Below are some records. Return exactly the lines from the one containing "WELFARE, ECONOMIA SOCIALE" through the one containing "You are a GUI agent. The screenshot is 1920×1626.", both included, and only those.

Saved entries
***
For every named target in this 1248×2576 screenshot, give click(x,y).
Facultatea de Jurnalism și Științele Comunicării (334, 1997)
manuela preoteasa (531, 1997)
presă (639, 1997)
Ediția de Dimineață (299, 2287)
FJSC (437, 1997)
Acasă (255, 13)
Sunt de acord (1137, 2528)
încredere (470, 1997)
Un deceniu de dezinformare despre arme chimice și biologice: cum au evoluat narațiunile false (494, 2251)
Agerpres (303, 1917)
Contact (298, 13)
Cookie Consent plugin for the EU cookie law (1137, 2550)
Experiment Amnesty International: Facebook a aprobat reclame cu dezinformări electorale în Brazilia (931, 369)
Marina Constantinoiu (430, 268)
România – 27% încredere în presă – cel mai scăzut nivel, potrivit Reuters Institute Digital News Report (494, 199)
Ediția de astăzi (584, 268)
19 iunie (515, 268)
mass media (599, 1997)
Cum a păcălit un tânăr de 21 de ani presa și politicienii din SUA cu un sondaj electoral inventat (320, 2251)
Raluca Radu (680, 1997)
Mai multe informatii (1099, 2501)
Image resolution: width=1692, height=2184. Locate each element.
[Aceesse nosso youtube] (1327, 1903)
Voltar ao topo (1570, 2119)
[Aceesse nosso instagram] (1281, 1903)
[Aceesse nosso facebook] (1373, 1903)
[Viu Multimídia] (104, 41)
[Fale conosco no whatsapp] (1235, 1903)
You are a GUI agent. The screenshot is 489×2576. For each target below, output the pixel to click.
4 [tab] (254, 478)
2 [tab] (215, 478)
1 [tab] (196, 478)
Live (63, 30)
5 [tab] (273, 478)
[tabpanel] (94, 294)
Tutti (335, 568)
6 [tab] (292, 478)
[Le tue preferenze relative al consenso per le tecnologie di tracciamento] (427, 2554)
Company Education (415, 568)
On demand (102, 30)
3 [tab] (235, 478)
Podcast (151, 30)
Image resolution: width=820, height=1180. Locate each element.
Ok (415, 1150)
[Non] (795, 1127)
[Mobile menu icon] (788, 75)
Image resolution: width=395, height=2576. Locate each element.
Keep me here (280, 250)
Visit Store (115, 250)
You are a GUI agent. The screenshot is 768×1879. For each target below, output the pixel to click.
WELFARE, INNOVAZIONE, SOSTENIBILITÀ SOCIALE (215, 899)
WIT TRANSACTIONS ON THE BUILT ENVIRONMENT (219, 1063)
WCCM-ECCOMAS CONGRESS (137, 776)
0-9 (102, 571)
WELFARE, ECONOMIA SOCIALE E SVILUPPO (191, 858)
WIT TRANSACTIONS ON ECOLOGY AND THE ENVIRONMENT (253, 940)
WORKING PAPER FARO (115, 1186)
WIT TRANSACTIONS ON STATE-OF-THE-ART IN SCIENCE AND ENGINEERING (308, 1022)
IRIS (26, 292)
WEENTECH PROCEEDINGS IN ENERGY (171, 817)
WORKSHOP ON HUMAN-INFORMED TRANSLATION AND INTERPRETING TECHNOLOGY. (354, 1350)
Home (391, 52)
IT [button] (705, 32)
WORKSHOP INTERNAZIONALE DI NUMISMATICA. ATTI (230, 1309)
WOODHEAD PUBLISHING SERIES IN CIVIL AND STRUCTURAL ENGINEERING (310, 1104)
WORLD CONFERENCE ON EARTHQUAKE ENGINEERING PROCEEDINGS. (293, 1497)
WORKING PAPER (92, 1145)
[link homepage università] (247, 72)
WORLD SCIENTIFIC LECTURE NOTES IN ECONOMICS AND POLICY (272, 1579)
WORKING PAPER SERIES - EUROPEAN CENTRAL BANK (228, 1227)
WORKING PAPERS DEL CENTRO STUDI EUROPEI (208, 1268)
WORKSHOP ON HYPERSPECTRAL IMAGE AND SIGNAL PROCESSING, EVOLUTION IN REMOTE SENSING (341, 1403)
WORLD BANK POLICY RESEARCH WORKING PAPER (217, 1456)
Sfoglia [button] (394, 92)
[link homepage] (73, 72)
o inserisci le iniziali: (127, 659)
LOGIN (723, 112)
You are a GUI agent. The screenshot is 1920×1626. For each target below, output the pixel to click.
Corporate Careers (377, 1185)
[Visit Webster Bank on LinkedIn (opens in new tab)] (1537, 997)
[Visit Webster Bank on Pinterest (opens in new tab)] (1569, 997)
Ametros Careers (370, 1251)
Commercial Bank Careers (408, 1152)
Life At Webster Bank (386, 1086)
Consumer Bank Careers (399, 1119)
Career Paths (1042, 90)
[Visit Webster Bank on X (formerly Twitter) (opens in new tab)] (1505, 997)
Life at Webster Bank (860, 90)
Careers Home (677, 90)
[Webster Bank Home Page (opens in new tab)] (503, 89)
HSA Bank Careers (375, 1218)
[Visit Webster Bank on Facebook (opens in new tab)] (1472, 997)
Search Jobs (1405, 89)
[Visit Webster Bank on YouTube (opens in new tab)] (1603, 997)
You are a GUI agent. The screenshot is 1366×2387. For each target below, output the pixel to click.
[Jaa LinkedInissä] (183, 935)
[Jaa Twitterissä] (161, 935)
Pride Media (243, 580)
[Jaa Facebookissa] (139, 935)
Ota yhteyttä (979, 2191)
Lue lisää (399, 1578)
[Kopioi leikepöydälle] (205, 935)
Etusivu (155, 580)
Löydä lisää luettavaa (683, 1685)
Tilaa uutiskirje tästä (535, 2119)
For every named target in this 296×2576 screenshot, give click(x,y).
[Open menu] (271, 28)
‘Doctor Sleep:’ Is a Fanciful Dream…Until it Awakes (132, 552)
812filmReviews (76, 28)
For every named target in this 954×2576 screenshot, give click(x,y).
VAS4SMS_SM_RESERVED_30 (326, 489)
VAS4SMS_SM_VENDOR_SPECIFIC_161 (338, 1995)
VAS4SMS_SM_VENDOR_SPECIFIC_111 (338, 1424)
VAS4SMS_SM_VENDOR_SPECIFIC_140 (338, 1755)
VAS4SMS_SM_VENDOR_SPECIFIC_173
***
## Output
WELFARE, ECONOMIA SOCIALE E SVILUPPO (191, 858)
WIT TRANSACTIONS ON ECOLOGY AND THE ENVIRONMENT (253, 940)
WORKING PAPER FARO (115, 1186)
WIT TRANSACTIONS ON STATE-OF-THE-ART IN SCIENCE AND ENGINEERING (308, 1022)
IRIS (26, 292)
WEENTECH PROCEEDINGS IN ENERGY (171, 817)
WORKSHOP ON HUMAN-INFORMED TRANSLATION AND INTERPRETING TECHNOLOGY. (354, 1350)
Home (391, 52)
IT [button] (705, 32)
WORKSHOP INTERNAZIONALE DI NUMISMATICA. ATTI (230, 1309)
WOODHEAD PUBLISHING SERIES IN CIVIL AND STRUCTURAL ENGINEERING (310, 1104)
WORLD CONFERENCE ON EARTHQUAKE ENGINEERING PROCEEDINGS. (293, 1497)
WORKING PAPER (92, 1145)
[link homepage università] (247, 72)
WORLD SCIENTIFIC LECTURE NOTES IN ECONOMICS AND POLICY (272, 1579)
WORKING PAPER SERIES - EUROPEAN CENTRAL BANK (228, 1227)
WORKING PAPERS DEL CENTRO STUDI EUROPEI (208, 1268)
WORKSHOP ON HYPERSPECTRAL IMAGE AND SIGNAL PROCESSING, EVOLUTION IN REMOTE SENSING (341, 1403)
WORLD BANK POLICY RESEARCH WORKING PAPER (217, 1456)
Sfoglia [button] (394, 92)
[link homepage] (73, 72)
o inserisci le iniziali: (127, 659)
LOGIN (723, 112)
You are a GUI agent. The screenshot is 1920×1626. For each target below, output the pixel to click.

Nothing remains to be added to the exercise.